* START Exercise materials *

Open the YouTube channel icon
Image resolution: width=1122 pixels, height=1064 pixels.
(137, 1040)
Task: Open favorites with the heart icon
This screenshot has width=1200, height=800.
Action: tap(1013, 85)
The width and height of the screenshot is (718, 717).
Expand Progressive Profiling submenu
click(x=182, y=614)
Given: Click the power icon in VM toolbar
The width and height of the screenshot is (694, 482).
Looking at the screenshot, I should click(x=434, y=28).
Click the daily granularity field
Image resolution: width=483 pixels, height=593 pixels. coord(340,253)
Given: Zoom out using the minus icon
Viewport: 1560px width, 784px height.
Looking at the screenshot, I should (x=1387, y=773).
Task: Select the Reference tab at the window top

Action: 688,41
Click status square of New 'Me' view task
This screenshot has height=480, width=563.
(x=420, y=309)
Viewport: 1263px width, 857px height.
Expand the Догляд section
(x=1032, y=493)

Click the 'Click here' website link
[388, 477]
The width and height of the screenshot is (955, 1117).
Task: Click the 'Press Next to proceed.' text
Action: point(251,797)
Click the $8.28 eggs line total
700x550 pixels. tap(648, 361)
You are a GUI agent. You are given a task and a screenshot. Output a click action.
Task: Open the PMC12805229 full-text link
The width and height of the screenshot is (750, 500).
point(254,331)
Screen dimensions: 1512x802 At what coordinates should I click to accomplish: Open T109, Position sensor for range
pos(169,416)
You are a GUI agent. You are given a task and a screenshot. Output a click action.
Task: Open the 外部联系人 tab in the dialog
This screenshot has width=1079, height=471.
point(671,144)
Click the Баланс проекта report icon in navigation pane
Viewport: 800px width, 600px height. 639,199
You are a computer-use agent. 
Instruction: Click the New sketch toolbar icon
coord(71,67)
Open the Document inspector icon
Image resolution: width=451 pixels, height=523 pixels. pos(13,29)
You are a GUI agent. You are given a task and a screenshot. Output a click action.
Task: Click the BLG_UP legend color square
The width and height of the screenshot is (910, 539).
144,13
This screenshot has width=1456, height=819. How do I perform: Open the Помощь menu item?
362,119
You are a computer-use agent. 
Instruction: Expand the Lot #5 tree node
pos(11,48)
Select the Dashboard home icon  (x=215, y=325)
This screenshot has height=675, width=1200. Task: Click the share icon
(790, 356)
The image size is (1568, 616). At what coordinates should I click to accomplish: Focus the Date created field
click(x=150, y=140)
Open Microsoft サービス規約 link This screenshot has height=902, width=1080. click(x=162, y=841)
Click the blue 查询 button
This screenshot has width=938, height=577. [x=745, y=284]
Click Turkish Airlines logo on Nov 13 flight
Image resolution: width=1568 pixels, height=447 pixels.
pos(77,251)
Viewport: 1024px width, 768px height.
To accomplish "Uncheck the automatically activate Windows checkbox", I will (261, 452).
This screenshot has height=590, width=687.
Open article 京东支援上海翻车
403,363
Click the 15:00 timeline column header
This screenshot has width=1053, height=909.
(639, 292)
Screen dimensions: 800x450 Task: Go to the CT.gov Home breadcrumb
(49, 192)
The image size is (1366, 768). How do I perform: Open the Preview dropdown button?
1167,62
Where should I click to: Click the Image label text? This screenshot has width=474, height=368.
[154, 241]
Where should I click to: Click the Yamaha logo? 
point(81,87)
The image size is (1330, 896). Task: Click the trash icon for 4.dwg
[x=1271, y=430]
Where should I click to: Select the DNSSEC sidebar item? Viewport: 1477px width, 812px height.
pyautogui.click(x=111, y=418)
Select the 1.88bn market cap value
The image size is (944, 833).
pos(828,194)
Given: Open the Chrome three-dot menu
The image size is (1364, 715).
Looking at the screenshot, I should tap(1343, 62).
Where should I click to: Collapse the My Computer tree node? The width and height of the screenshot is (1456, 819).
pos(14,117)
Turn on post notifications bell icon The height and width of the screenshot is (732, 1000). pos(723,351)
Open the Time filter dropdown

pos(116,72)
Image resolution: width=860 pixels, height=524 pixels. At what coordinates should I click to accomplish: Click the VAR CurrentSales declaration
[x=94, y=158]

* END Exercise materials *

# [Work required]
Retype everything from the line containing "Select the 1.88bn market cap value" down to the last of the lines, without changing a single character.

# [Finished exercise]
Select the 1.88bn market cap value
The image size is (944, 833).
pos(828,194)
Given: Open the Chrome three-dot menu
The image size is (1364, 715).
Looking at the screenshot, I should tap(1343, 62).
Where should I click to: Collapse the My Computer tree node? The width and height of the screenshot is (1456, 819).
pos(14,117)
Turn on post notifications bell icon The height and width of the screenshot is (732, 1000). pos(723,351)
Open the Time filter dropdown

pos(116,72)
Image resolution: width=860 pixels, height=524 pixels. At what coordinates should I click to accomplish: Click the VAR CurrentSales declaration
[x=94, y=158]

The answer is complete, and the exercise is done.